──────── INFORMATION GIVEN

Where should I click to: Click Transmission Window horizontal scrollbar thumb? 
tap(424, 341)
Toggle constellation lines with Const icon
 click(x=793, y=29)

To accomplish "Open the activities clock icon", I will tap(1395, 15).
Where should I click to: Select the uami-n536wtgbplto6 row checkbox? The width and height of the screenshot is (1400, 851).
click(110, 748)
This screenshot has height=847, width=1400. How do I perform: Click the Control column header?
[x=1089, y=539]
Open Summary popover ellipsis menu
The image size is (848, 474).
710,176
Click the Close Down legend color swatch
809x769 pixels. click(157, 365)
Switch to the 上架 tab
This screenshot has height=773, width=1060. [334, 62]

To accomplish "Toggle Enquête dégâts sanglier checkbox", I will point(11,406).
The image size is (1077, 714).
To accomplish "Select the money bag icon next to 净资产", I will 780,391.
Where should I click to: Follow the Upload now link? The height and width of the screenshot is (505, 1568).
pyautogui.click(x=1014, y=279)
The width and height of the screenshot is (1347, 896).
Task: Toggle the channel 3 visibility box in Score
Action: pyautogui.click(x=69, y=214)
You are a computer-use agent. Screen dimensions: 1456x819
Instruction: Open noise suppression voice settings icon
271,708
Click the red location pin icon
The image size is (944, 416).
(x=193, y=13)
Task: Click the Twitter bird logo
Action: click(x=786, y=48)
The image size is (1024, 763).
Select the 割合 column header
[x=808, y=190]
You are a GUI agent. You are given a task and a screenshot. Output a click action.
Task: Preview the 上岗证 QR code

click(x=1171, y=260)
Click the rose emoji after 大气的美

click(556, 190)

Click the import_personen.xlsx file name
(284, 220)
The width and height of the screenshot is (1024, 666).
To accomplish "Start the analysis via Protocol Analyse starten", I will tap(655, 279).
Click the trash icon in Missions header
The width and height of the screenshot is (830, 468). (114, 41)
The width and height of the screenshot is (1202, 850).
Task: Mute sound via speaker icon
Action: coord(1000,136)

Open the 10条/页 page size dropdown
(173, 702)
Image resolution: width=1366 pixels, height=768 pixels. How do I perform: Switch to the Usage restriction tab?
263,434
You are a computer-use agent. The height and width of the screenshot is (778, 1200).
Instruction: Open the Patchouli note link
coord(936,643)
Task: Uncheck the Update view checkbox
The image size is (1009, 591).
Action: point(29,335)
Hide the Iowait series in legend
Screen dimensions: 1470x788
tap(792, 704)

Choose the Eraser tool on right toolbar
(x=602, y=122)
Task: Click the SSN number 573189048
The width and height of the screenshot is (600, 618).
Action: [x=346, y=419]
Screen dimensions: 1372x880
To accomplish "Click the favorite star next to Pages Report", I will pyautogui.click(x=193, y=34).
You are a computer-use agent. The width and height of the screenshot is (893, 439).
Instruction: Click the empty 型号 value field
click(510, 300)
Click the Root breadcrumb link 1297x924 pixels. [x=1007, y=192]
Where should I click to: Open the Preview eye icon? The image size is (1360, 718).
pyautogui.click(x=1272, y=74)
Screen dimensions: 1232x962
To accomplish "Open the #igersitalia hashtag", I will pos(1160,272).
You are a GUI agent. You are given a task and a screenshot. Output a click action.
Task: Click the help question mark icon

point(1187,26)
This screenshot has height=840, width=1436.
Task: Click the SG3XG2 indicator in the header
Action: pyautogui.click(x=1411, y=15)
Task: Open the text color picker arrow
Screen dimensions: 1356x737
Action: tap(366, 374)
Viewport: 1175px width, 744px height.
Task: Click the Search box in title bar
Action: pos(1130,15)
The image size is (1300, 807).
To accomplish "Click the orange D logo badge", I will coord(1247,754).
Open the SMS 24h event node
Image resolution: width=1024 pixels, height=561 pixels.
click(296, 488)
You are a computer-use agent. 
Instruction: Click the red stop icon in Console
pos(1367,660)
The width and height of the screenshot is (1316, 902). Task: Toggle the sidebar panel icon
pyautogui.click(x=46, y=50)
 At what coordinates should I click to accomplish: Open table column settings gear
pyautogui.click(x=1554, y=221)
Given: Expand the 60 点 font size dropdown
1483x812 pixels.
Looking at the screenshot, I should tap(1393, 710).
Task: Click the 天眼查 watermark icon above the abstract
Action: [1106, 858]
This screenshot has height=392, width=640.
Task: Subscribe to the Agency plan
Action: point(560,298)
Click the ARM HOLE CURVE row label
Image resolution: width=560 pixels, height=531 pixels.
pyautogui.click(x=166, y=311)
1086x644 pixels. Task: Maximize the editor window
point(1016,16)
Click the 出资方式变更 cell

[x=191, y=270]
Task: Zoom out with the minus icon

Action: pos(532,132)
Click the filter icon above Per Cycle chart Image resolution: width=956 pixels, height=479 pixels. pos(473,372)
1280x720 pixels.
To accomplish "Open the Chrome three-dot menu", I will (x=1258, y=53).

────────────────

PROMPT -> Copy the listing above word for word, from the line with "Click the trash icon in Missions header" to the line with "I will pos(1160,272).", including both of those lines.

COMPLETED TASK ->
Click the trash icon in Missions header
The width and height of the screenshot is (830, 468). (114, 41)
The width and height of the screenshot is (1202, 850).
Task: Mute sound via speaker icon
Action: coord(1000,136)

Open the 10条/页 page size dropdown
(173, 702)
Image resolution: width=1366 pixels, height=768 pixels. How do I perform: Switch to the Usage restriction tab?
263,434
You are a computer-use agent. The height and width of the screenshot is (778, 1200).
Instruction: Open the Patchouli note link
coord(936,643)
Task: Uncheck the Update view checkbox
The image size is (1009, 591).
Action: point(29,335)
Hide the Iowait series in legend
Screen dimensions: 1470x788
tap(792, 704)

Choose the Eraser tool on right toolbar
(x=602, y=122)
Task: Click the SSN number 573189048
The width and height of the screenshot is (600, 618).
Action: [x=346, y=419]
Screen dimensions: 1372x880
To accomplish "Click the favorite star next to Pages Report", I will pyautogui.click(x=193, y=34).
You are a computer-use agent. The width and height of the screenshot is (893, 439).
Instruction: Click the empty 型号 value field
click(510, 300)
Click the Root breadcrumb link 1297x924 pixels. [x=1007, y=192]
Where should I click to: Open the Preview eye icon? The image size is (1360, 718).
pyautogui.click(x=1272, y=74)
Screen dimensions: 1232x962
To accomplish "Open the #igersitalia hashtag", I will pos(1160,272).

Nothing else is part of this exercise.